By the time he pled guilty on 29 July 2014, the appellant’s law agent had several meetings with his client in the State Hospital at Carstairs, as a result of which the lawyer came to the conclusion that the appellant was “doing fine under treatment” and “seems to be better”.

‘Defective representation’

However, the appellant appealed against his conviction – some four years after the plea of guilty had been tendered – alleging defective representation.

It was submitted that, in terms of section 51A of the 1995 Act, the evidence demonstrated that he was not criminally responsible for his conduct by reason of mental disorder, and that he had been unable to appreciate the nature or wrongfulness of his conduct, which caused him “prejudice”.

The law agent had not instructed an independent psychiatric report to consider either fitness to plead or whether the appellant had been criminally responsible for his actions at the time of the alleged offence, but if a report had been instructed the appellant would have had evidence available to support a special defence under section 51A.

It was argued that the appellant’s law agents had had a “duty” to investigate the defence in terms of section 51A of the 1995 Act.

The central allegation was that the appellant’s defence had not been properly presented and that he had therefore not received a fair trial, meaning a “miscarriage of justice” had occurred.

However, the appellant’s agent advised the court that in the course of the discussions he had with the appellant, and in light of his medical history, he discussed with him the possibility of obtaining further medical evidence with a view to exploring whether he had a defence under section 51A of the 1995 Act.

But the appellant made it very clear that he did not want to submit to further medical assessment or obtain further medical opinion about his state of mind at the time of the incident.

To the contrary, the appellant’s clear instructions were that he wanted his case to be resolved expeditiously and on the basis of the plea that was ultimately tendered on his behalf.

The Crown intimated by letter that they did not support the conviction on the basis that it was accepted that the appellant had had a defence open to him in terms of section 51A of the 1995 Act, which had neither been explored nor advanced on his behalf by his legal representatives, but the letter had been sent without any consideration of the response of the appellant’s agent to the allegation of defective representation.

‘Clear instructions’

Refusing the appeal, the judges observed that a guilty plea may only be withdrawn in “exceptional circumstances”, but this case did not meet the criteria.

Delivering the opinion of the court, the Lord Justice General said: “An accused person is entitled to plead guilty to the charge libelled against him. He is not required to plead a defence which may be open to him on the evidence. For a variety of sound reasons, an accused may elect not to advance such a defence.

“The plea of guilty was not tendered by mistake, nor was it tendered without the authority of the appellant. On the contrary, the appellant’s law agent reports, first, that he was, as a result of several meaningful consultations with the appellant in the lead up to the plea, ‘wholly satisfied that [the appellant] understood the nature of the allegation and the evidence against him and he was able to provide … coherent and comprehensive instructions in relation to the evidence’. There is no material before the court to contradict that statement.
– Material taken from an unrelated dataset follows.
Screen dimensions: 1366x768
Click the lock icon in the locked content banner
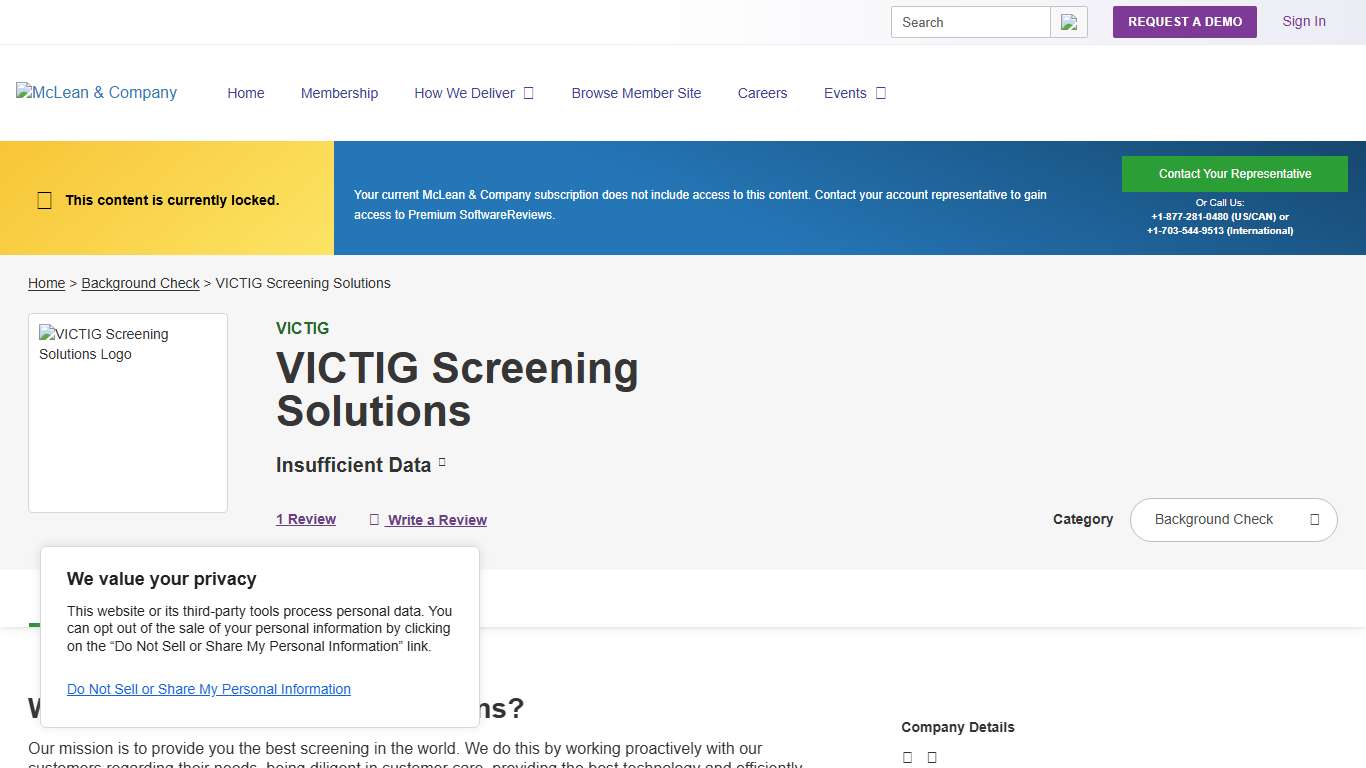pyautogui.click(x=44, y=200)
“The agent explains that the possibility of obtaining further medical evidence, with a view to exploring whether he had a defence under section 51A of the Criminal Procedure (Scotland) Act 1995, was discussed with the appellant. There is no material produced which contradicts that version of events.”

“In short, therefore,” Lord Carloway added, “at a time when he was deemed fit to plead, the appellant had given clear instructions to his agent not to pursue the issue of his mental responsibility at the material time. It would have been a breach of his obligations to the appellant if the agent had nevertheless decided to pursue a line which he had been specifically instructed not to pursue.

“For these reasons the appeal, which is presented solely on the basis of defective representation, must fail.”